Hiding In Plain Sight


Amherst Town Meeting Bus Tour under fire 

A "whistleblower" Amherst resident has filed an Open Meeting Law complaint with the Attorney General over the Town Meeting Bus Tour, where members go on site visits to places around town impacted by articles on the upcoming Town Meeting warrant.

Fair enough.  A good reporter should wear out a lot of shoes canvasing the scene of a story.  But in this case the complaint is not that a secret meeting took place -- after all the bus tour is widely promoted -- but that documents distributed on the tour were not placed into the public record.

And by the sounds of it, the documents in question were a tad fudged.  Maybe that's why they suddenly disappeared. 

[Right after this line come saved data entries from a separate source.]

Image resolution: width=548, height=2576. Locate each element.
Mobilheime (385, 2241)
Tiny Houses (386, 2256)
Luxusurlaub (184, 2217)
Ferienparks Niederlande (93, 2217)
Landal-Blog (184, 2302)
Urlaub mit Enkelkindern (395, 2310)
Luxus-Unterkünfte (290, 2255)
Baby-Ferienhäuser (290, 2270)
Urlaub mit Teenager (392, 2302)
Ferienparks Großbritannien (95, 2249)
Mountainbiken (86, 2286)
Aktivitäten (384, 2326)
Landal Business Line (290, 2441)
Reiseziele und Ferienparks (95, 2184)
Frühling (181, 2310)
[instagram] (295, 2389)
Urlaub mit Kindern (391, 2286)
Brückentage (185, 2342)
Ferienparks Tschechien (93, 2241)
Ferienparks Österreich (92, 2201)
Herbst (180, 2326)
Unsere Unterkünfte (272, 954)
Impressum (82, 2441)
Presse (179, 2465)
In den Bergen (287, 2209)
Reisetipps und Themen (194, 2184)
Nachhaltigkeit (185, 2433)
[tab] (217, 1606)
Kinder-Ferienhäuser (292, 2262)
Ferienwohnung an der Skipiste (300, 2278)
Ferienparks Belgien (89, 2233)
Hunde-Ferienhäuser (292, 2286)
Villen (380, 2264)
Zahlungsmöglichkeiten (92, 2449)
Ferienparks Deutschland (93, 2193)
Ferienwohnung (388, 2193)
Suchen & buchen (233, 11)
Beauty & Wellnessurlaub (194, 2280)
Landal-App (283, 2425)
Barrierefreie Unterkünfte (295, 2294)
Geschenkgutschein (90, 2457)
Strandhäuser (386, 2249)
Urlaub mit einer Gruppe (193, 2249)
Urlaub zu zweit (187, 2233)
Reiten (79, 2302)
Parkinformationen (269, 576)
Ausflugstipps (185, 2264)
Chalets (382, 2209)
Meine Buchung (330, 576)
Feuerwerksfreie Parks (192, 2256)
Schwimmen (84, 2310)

The Town Meeting Coordinating Committee is taking up discussion of this later this afternoon as the Open Meeting Law requires the offending committee must be allowed to respond first.  If the complainant doesn't like their response he can then retake it up with the Attorney General.

Interestingly Town Meeting is exempt from many Open Meeting Law regulations -- conflict of interest being a major one.  The town meeting discussion list serve, privately owned by member Mary Streeter (who is also vice chair of the Town Meeting Coordinating Committee), is another good example.

It would be a gross violation of the OML if a majority of the Amherst Select Board engaged in discussions via email about any issue coming before them.

Yet the Amherst Town Meeting list serve was specifically created to do exactly that, and as of today has 208 members, W-A-Y beyond a quorum (128).

2 comments:

Anonymous said...

Who pays for the bus? And is it registered as a "School Bus" or as a "Bus" -- if not the latter, I don't believe it is legal to have anyone other than school children on it, other than in an emergency which this clearly isn't.

I'm not saying they are going to have an accident with one of these tours, but it'd be really messy if they did....

Anonymous said...

Verrrrrrry interesting. The Open Meeting Law is held in little regard by at least two of those committee members. Thanks to the citizen who pointed this out. (And thanks to you, Larry, for reprinting the documents.)